Clearly, if the PMU gains control of Tal Afar, the Syrian border’s northern sector will be open wide to Iranian military control. They would also command the main routes from northern Iraq and in a position for blocking the overland road links between US forces stationed in the Kurdish regions of northern Syria and the US units deployed in parts of Iraq and the Persian Gulf.
But the Iraqi prime minister sees the PMU handing him the secured town of Tal Afar on a platter as greatly enhancing his own interests, by giving him the means to militarily outflank the semiautonomous Kurdish Republic of northern Iraq and its Peshmerga army. He would then have the edge in the coming confrontation against the independence referendum the Kurds have scheduled for Sept. 25.
Abadi will pay for this advantage by giving the Iranians control of the Iraqi-Syrian border, along with the ability to cut off American supply lines at will and isolate Syrian Kurds from Iraqi Kurdistan.
With this troubling deal in mind, Mattis set off for Irbil to persuade the Kurdish leaders to put their referendum on ice.
The Iranian general is meanwhile pulling the strings for the campaigns the Syrian army and Hizballah are fighting to clear ISIS positions out of the Qalamoun Mountains which lie athwart Syria’s border with Lebanon.
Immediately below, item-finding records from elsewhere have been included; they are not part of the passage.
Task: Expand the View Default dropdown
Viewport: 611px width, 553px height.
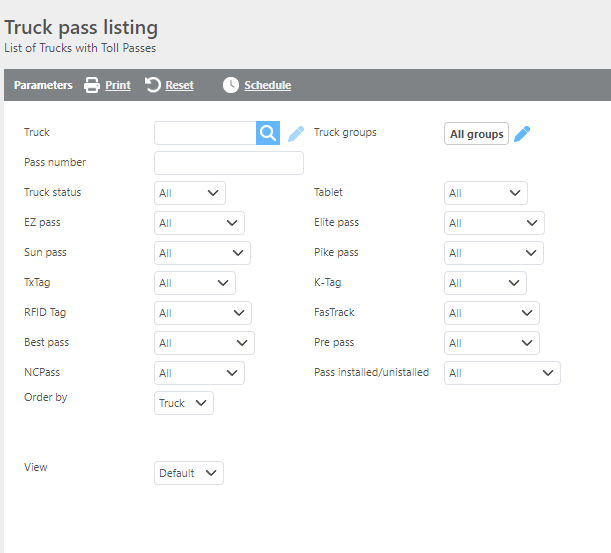Action: click(x=189, y=473)
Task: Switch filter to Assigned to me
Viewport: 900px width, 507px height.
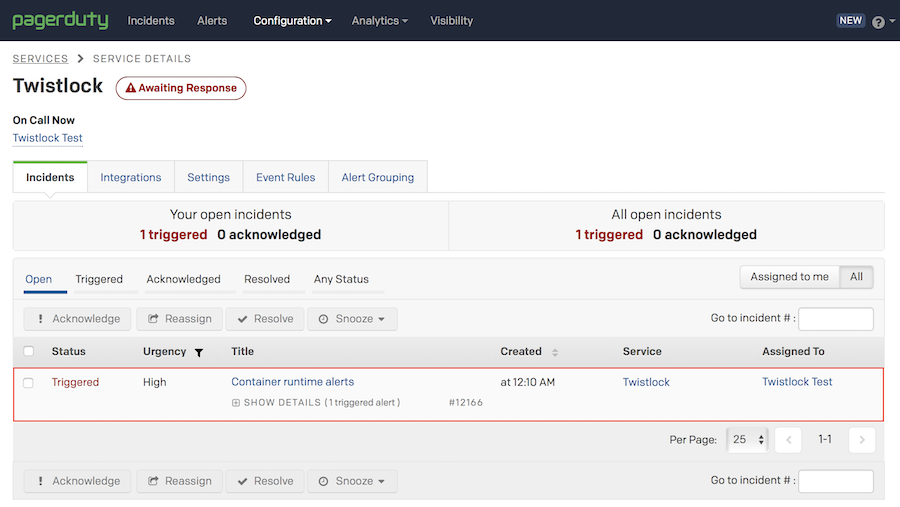Action: coord(789,277)
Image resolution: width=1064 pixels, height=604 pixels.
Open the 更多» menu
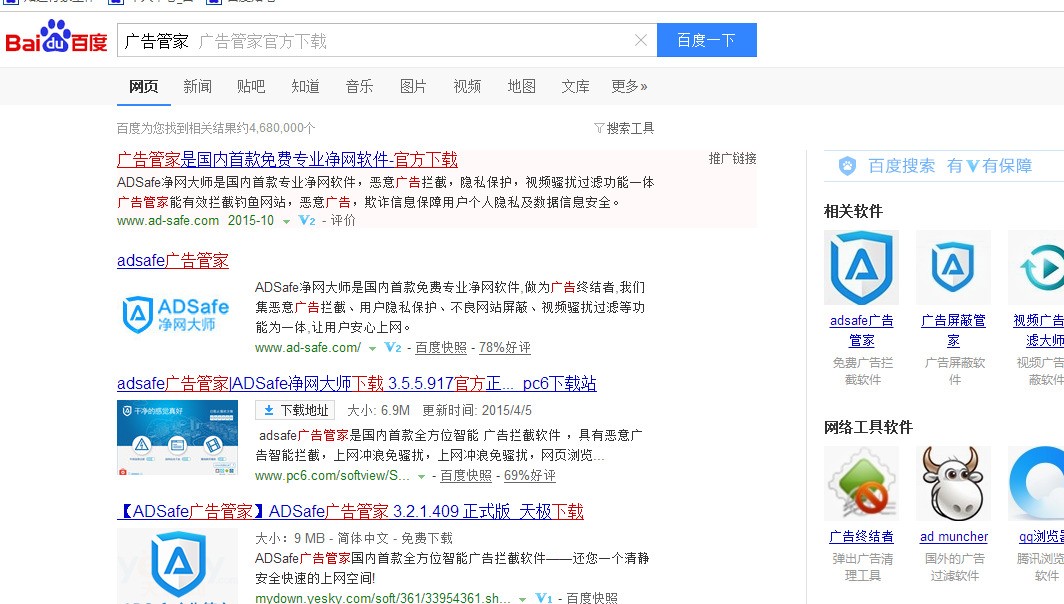coord(629,86)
On the other side of the border, the Lebanese army announced Tuesday, Aug. 22 that it had launched the third phase of its broad offensive to capture areas controlled by ISIS on the border with Syria.
Since these operations began on Saturday, Aug. 19, the three allies have captured more than two-thirds of the land occupied by ISIS.
But the small Lebanese army of no more than 20,000 men is not up to holding broad stretches of liberated land on its border with Syria, according to DEBKA Weekly’s military sources. Therefore, as soon as the jihadists are out of the way, the Syrian army and the pro-Iranian Shiite militias along with Hizballah will move in and take over regions on both sides of the Lebanese-Syrian border, so delivering to Tehran a prized foothold on yet another Syrian border.